• SOURCE DATA

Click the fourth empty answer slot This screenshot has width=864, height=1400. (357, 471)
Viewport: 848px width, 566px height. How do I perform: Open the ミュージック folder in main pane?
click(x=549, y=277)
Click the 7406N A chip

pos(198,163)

• WHAT TO DO
Give back the listing exactly.

• SOLVED EXERCISE
Click the fourth empty answer slot This screenshot has width=864, height=1400. (357, 471)
Viewport: 848px width, 566px height. How do I perform: Open the ミュージック folder in main pane?
click(x=549, y=277)
Click the 7406N A chip

pos(198,163)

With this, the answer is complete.